Boats still seek whales off the Massachusetts coast, though now they're full of sightseers instead of the whalers who once trod the cobbled streets of Nantucket and New Bedford, where their enterprise is recalled in museums and a national park. On Nantucket's sister island of Martha's Vineyard, Edgartown is a small ocean of sea captains' homes clad in white clapboards and black shutters.
The far-ranging sailors of Salem brought the riches and curios of the world back home.
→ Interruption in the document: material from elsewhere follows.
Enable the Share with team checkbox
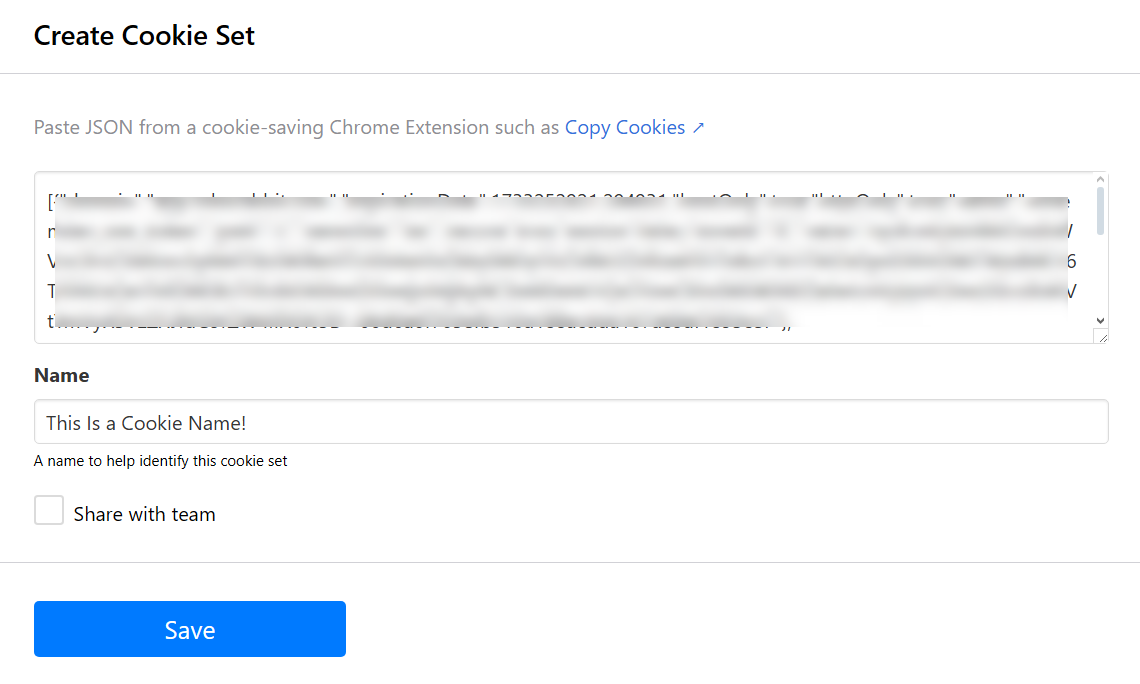 point(49,510)
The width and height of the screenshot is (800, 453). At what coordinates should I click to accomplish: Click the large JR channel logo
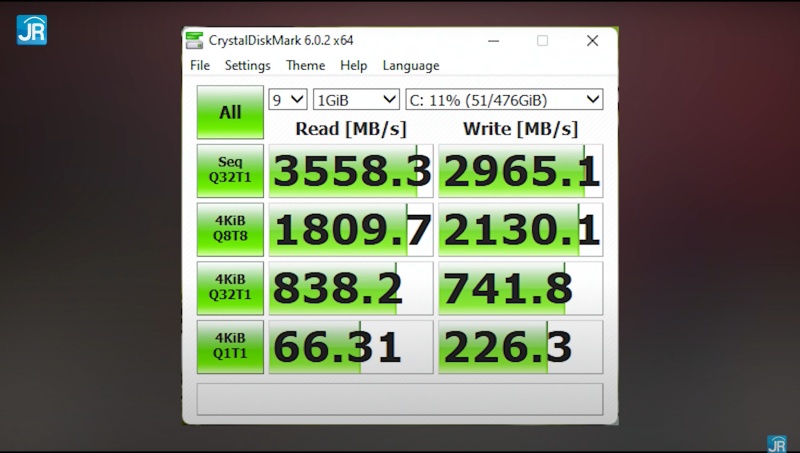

See their treasures at the Peabody Essex Museum before you indulge in Salem's spooky attractions that trade on an enduring obsession with the witchcraft trials of 1692. The spirit of beat poet and novelist Jack Kerouac still seems to haunt his native Lowell, where a national park in the old textile mills relates the transformation of America from farming to industry.
An earlier transformation -- from colony to nation -- began in Lexington and Concord, where fed-up Colonials and frustrated Redcoats came to blows and set off the American Revolution. Their story continues along the red-lined path of Boston's Freedom Trail embedded now in the glass and steel high-rise modern city, the region's largest.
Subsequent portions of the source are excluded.